Motivation to get into business should transcend money matters, Big Think panel says

Business Report

Businesses looking to make their mark need to be worried about their impact on and relationships with communities, employees and stakeholders—not just their bottom line and relationships with shareholders.

That is the tenet of the Conscious Venture Lab and a concept that the business world needs to adopt for society to accept the oft-reviled term “capitalism,” Conscious Venture founder Jeffrey Cherry told the audience this morning at the Baton Rouge Area Chamber’s Big Think event at the Manship Theatre as part of Baton Rouge Entrepreneurship Week.

“If we want capitalism to be accepted, capitalism needs to be broadly accepted and this is a way to do it,” Cherry said.

Cherry joined Francisco Cervera, CEO and co-founder of eMoneyPool, and venture capitalist Ron Ondechek Jr. on stage for a discussion about where entrepreneurs can find startup capital.

Conscious Venture Labs in Baltimore offers between $25,000 and $50,000 of seed money each year to 20 burgeoning businesses in exchange for 5% to 10% equity in the company.

More than 400 apply for those 20 spots, Cherry said. He pointed to companies profiled in the book Firms of Endearment, which spotlighted more than two dozen companies that stakeholders admire because they work to make the world better and are not solely motivated by money. Those companies include Amazon, Chipotle, Disney, FedEx, Panera and Whole Foods.

“We think that the horse is out of the barn; this is not a nice-to-have capability anymore,” Cherry said. “Anyone who tells you that starting a business is about making money has got it wrong. Starting a business is about purpose and mission and what you believe in.”

Ondechek kicked off the event by discussing where entrepreneurs can find seed money in Louisiana, including Angel Funds in Shreveport and Lake Charles, Innovation Catalyst in Baton Rouge and Innov8 in Lafayette.

“There is no better time than now in Louisiana to start a company,” he said. “You’re finding small pockets all over the state that are coming together as investors and entrepreneurs to start companies and support this ecosystem.”

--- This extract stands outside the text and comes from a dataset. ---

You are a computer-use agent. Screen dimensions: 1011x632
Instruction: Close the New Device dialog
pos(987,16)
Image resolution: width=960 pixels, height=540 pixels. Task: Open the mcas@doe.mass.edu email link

However, before entrepreneurs go hat in hand to one of those groups for seed money, Ondechek said they need to answer the following questions:

  • Have you done your due diligence in studying the market and competitors, and is the market ready for your product or service?
  • How much money do you actually need, and what is a true valuation of your company (rather than how much money do you want)?
  • Have you received feedback from industry experts and people you don’t know who could offer ideas and suggestions on how to change or improve the product or service?

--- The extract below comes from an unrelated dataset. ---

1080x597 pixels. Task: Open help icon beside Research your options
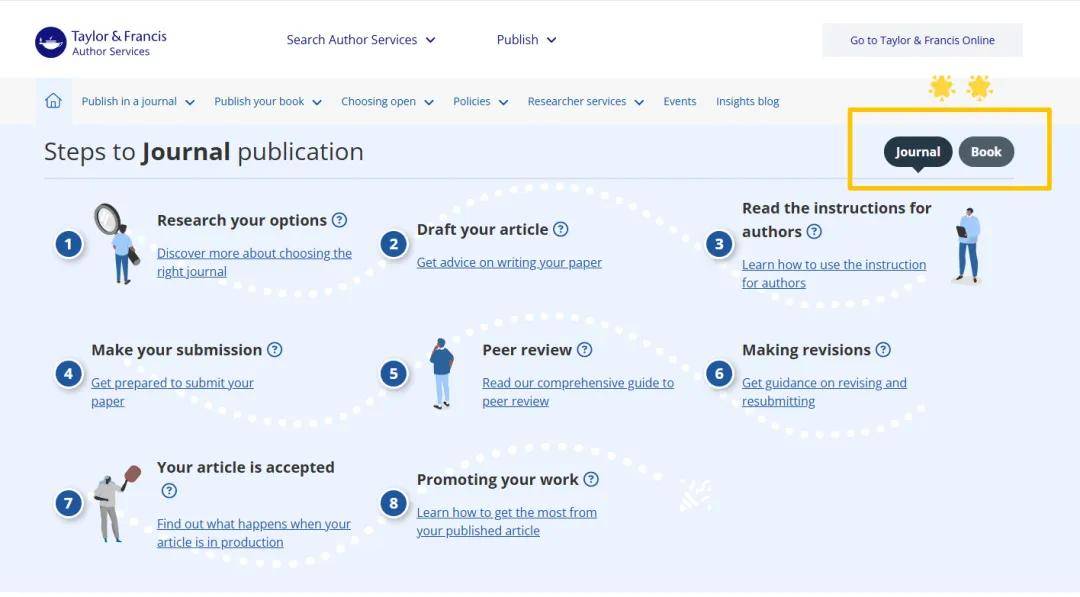click(339, 220)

Francisco Cervera rounded out the discussion by talking about money pools, a 1,000-year-old tradition in which a group of people put money together and each person gets to withdraw a certain amount at regular intervals. The company he and his brother run, eMoneyPool, was founded on that premise.

The system works on trust and transparency, Cervera said, and is a good way for someone to get some startup money if going to the banks for help proves fruitless.

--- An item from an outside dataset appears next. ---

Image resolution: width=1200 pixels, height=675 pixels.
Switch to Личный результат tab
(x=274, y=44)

He said money pools are used by 1 billion to 2 billion people worldwide, including 40 million to 60 million people in the United States.

The half-day Big Think event kicked off this morning with presentations by Laurie Aronson of Haspel, Trevor Theunissen with Uber and intellectual property attorney Russel Primeaux with Kean Miller. Brad Showalter with lululemon athletica in New Orleans was the event’s luncheon keynote speaker.

BREW, which kicked off Monday and closes on Friday, reaches its climax tonight with the 2015 BREW Pitch Night, in which local entrepreneurs try to jumpstart their businesses with brief pitches before a live audience and panel of judges for a shot at winning $1,000 and startup assistance from Louisiana Technology Park, Horne LLP, Emergent Method and Kean Miller, among others. The event takes place at Creative Bloc downtown, beginning at 6:30 p.m. Tickets are $10 in advance or $15 at the door.

On Wednesday morning, BRAC unveiled its 2016 Economic Outlook in conjunction with BREW, and on Tuesday evening, Rapid Rounds took place on the LSU campus. Also Wednesday, Failure Fest was held in conjunction with BREW.